• [Given records]:
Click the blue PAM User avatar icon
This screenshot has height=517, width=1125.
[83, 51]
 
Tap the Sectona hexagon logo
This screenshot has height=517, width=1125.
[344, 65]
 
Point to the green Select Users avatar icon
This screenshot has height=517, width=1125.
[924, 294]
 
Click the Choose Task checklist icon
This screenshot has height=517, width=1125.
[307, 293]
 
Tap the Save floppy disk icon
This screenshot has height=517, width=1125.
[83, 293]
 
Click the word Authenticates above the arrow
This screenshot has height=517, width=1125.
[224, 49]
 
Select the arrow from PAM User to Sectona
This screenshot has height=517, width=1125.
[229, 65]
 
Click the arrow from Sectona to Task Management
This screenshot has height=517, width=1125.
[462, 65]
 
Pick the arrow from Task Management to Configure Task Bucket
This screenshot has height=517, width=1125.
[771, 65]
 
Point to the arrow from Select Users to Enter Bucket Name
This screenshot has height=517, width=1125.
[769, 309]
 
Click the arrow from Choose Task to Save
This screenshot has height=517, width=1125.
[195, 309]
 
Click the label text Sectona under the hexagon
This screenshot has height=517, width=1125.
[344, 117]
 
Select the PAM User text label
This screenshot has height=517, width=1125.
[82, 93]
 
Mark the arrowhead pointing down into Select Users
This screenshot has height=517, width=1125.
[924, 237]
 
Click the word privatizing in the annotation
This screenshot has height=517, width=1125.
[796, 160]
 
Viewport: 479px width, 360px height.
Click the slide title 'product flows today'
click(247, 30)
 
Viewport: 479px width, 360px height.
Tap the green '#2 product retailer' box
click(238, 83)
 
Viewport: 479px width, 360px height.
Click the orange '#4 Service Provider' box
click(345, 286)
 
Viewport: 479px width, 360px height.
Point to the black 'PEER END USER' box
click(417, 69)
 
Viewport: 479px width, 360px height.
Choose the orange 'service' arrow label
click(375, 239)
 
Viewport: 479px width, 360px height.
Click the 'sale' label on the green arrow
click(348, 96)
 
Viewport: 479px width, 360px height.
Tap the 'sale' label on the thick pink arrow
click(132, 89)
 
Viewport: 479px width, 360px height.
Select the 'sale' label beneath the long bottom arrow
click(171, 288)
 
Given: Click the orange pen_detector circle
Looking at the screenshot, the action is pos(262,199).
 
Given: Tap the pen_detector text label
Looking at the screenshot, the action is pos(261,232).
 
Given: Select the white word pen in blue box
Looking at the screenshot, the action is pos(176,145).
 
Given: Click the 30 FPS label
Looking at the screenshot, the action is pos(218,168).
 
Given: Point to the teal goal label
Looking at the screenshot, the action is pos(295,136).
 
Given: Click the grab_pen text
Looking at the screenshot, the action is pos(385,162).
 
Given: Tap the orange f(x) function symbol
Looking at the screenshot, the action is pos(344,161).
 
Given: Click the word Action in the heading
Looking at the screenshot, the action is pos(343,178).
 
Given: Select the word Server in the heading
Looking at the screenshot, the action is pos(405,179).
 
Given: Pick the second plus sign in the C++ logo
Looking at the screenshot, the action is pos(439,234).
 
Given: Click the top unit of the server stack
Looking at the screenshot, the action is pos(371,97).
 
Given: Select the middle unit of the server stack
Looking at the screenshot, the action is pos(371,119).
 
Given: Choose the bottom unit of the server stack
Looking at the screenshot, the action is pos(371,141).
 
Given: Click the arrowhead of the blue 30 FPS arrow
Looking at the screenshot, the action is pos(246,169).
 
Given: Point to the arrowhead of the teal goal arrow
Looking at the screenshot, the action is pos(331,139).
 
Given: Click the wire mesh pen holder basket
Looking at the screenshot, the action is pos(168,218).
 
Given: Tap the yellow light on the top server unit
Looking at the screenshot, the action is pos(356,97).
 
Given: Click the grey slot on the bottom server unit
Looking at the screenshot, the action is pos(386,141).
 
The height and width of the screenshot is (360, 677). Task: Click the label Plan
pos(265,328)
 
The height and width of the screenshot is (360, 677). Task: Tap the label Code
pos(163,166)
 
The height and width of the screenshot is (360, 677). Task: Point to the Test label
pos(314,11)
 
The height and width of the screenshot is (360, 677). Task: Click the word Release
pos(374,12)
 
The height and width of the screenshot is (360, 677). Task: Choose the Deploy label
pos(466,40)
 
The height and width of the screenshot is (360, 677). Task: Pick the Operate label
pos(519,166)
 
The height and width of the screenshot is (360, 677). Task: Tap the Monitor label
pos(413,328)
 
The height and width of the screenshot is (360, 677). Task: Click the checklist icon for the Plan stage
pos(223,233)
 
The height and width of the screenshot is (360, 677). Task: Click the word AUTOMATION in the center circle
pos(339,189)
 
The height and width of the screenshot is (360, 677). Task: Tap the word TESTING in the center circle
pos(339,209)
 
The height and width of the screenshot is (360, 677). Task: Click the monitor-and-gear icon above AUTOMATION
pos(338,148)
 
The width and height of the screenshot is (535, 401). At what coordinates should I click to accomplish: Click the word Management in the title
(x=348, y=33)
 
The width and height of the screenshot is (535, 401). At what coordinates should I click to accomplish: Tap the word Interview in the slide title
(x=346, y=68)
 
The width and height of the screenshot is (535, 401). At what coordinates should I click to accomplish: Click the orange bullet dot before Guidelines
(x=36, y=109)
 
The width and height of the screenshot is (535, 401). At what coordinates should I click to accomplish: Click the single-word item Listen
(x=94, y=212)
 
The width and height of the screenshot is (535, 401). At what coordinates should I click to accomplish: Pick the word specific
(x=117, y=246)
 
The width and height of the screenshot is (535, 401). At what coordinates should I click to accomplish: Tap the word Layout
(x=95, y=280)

---

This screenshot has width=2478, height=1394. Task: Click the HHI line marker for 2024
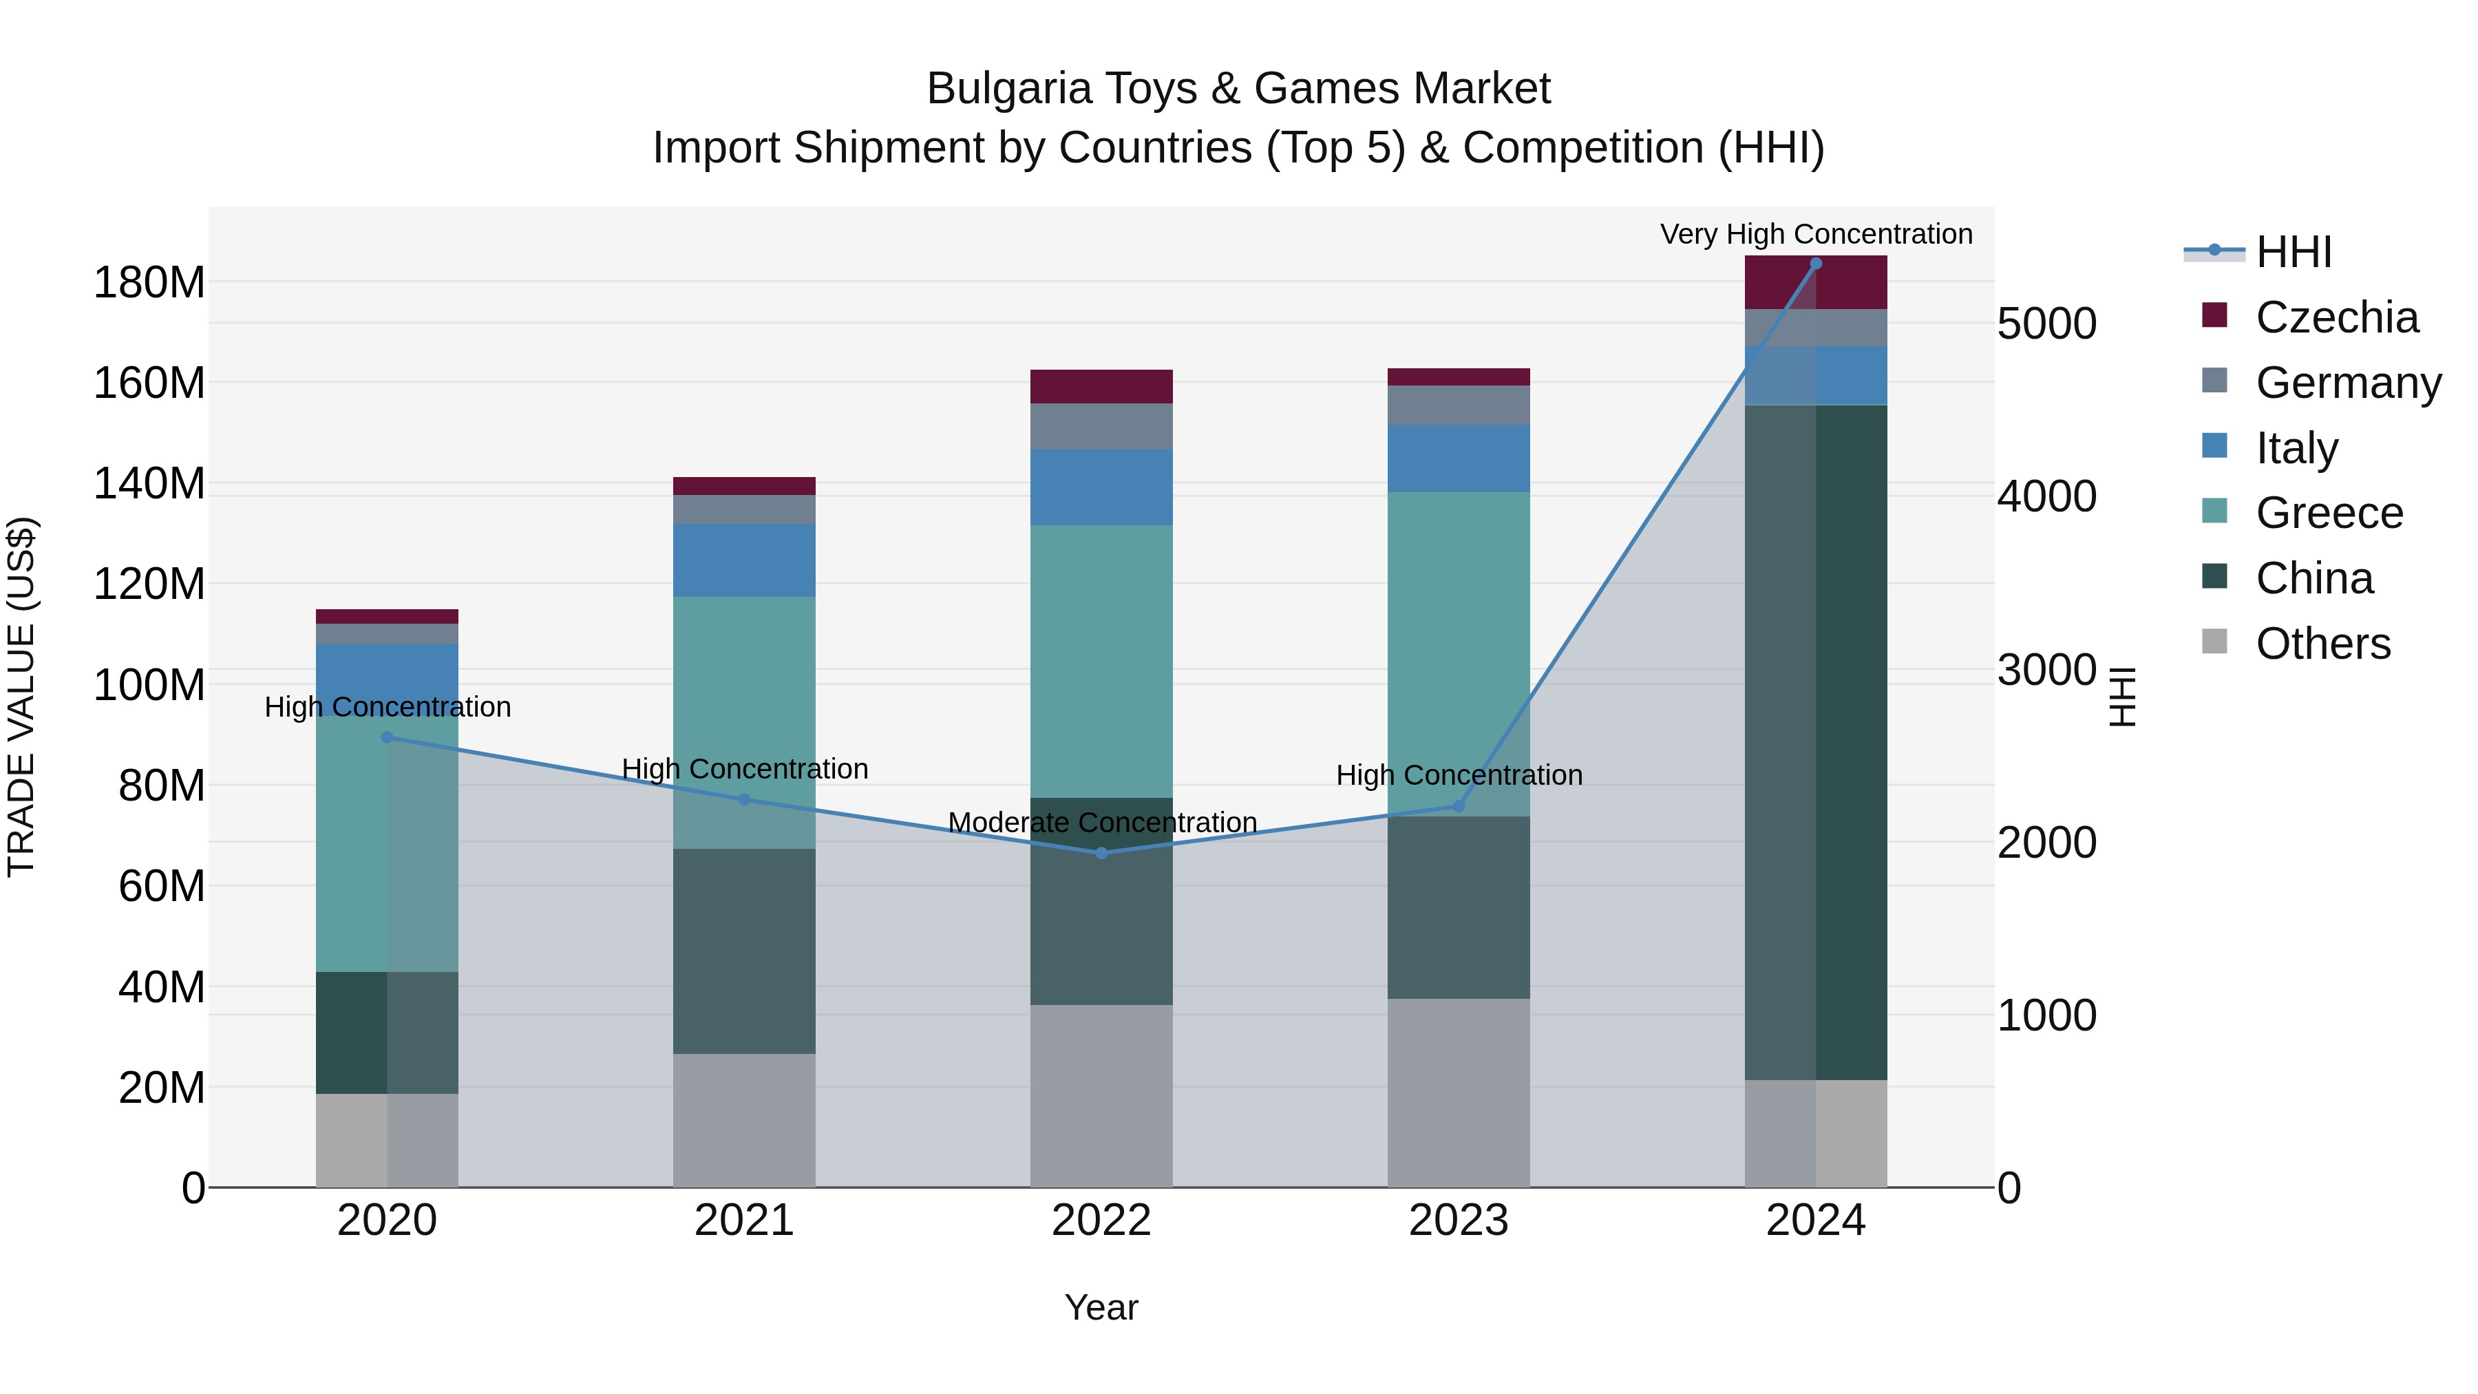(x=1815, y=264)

• [Short problem]:
Count the lines in the material above that contain the string "arrowhead", where case counts. Reply with the number only.

• [Output of the task]:
3